For we now are Hers,

And Her grip will not be broken.

Hers the dark shining in the abyss,

Earth’s bowels burst hot through the ocean floor,

Hers the weird dark forests that thrive there,

In the pressure.

Hers the ice and the metal in the Moon.

Hid beneath deep rock, yet there is no hiding

From the torchlight.

Hers, the quarter million miles of cold death.

Hers is that knowing of woman that woman may only know

By knowing herself, and among the herbs.

Hers, the mystique of woman.

I know a lady the color of moonlight on bundled wood.

People are dying in her dreams who aren’t dead yet.

That comes afterward, and soon.

I have yet to touch the lady.

One day I shall.

Under Night,

Winding down the mountain road.

My friend and I observe upon the city, art, and blackjack.

She

I cannot long speak of.

She

Is not yet fully speakable in this time.

But down in that great splash of lights below

Mine is not the only candle lit

For Hekate.
Yes,

Were She to, with a wave of Her hand,

Snuff the brilliant plumage of the Strip,

And Downtown’s yellow-white gleaming,

Were She then to shut down the straggler lights of Summerlin,

Of North Las Vegas,

And leave only candles lit for Gods

The valley floor would at first lie black as the ring of mountains

Before Apollo brings them forth with the morning.
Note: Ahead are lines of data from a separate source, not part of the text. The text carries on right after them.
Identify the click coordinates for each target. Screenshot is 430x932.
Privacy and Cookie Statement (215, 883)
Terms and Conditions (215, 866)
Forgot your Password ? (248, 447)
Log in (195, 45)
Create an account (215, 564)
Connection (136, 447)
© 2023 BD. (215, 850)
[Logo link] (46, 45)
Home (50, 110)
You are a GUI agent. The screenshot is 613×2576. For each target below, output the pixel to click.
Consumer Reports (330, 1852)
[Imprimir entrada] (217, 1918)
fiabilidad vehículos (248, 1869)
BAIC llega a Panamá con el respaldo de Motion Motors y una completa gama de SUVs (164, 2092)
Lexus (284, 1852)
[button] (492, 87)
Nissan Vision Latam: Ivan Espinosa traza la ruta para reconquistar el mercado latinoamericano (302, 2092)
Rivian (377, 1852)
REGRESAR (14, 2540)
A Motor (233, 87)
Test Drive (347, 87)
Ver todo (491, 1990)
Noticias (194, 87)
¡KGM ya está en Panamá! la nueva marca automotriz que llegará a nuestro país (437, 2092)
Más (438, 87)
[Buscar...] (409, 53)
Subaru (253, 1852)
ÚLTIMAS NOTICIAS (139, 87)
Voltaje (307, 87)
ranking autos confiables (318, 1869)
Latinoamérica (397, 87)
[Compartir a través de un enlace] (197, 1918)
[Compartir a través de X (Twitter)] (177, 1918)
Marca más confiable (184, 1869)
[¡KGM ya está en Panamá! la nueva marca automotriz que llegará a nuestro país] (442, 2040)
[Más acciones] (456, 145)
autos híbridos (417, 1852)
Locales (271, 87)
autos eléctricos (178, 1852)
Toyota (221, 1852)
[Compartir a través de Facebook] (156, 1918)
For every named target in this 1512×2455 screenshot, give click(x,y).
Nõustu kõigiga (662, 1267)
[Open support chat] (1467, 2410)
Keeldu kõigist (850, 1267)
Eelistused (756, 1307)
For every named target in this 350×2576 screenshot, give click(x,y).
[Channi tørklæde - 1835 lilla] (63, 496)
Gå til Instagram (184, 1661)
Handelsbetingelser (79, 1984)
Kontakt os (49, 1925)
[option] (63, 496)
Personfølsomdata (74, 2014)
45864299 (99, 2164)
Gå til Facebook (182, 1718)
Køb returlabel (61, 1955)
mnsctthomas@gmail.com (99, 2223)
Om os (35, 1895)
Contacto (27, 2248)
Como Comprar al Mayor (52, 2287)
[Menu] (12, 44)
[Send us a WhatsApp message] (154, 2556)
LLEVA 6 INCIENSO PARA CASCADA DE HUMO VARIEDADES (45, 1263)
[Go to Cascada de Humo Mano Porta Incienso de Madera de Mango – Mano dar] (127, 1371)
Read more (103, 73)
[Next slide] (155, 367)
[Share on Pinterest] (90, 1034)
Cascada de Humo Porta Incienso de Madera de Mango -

The valley floor would at first lie black,

But in time the eyes would focus, and soon make out

Pricks of light, only several, but definite.

Scattered, and yet a gathering,

Witness to the returning of the time.

It is growing warmer down the slope.

We descend from winter toward spring.

But now two fingers on my right hand are struck cold.

Cold has climbed up my knuckles,

Till taking fingernail to lips, I find it ice.

I remind myself of my good health

Yet can not not ask,
Which does this mean?

Stroke or heart attack?

No. It is that She has taken my hand.

She who comes and goes in dread.

I am honored.
I will choose something fine tomorrow

To set before the purple candle.

Io Hekate, Daughter of Night

Ahead, three roads crossing, and She knows the steepest way.

Io Hekate, Daughter of Night

Priced steep is Her wisdom, and only the hard can pay.